A Practical Core Web Vitals Checklist
Core Web Vitals are not just metrics. They are signals Google uses to rank your site. If your pages are slow or janky, you lose visibility in search results. The good news is that most issues have straightforward fixes.
Start with Largest Contentful Paint (LCP). This measures how long it takes for the main content to load. You want this under 2.5 seconds. The biggest culprits are usually unoptimized images and slow server response times. Use modern image formats like WebP, add width and height attributes to prevent layout shifts, and lazy load images below the fold.
Next is Cumulative Layout Shift (CLS). This tracks how much your page jumps around while loading. Reserve space for images and ads before they load. Set explicit dimensions on media elements. Avoid inserting content above existing content unless it is in response to a user action. A score under 0.1 is good.
First Input Delay (FID) measures how quickly your site responds to user interactions.
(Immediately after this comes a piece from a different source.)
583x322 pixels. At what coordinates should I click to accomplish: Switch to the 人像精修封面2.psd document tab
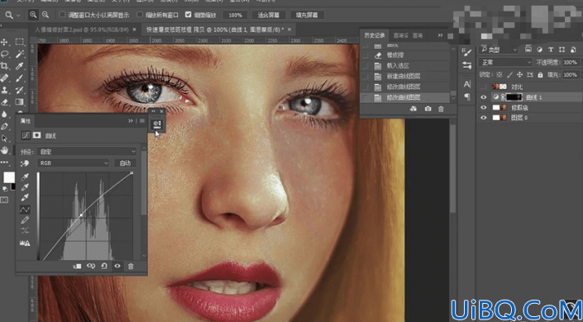pos(82,30)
Heavy JavaScript execution blocks the main thread and makes buttons feel sluggish. Break up long tasks, defer non-critical scripts, and use code splitting to reduce the amount of JavaScript that needs to parse on initial load.
The newer metric, Interaction to Next Paint (INP), is replacing FID. It measures responsiveness throughout the entire page lifecycle, not just the first interaction. Keep your JavaScript lean, avoid blocking the main thread, and test on mid-range devices, not just your high-end development machine.
Measure with real user data, not just lab tests. Lighthouse gives you a baseline, but field data from actual visitors tells you what performance looks like in the real world. Use Google Search Console to see your Core Web Vitals scores for real traffic.
Fix the worst offenders first. One massive image or render-blocking script can tank your scores. Start there, measure again, then move to smaller optimizations. Small improvements add up, but the big wins come from fixing the obvious problems first.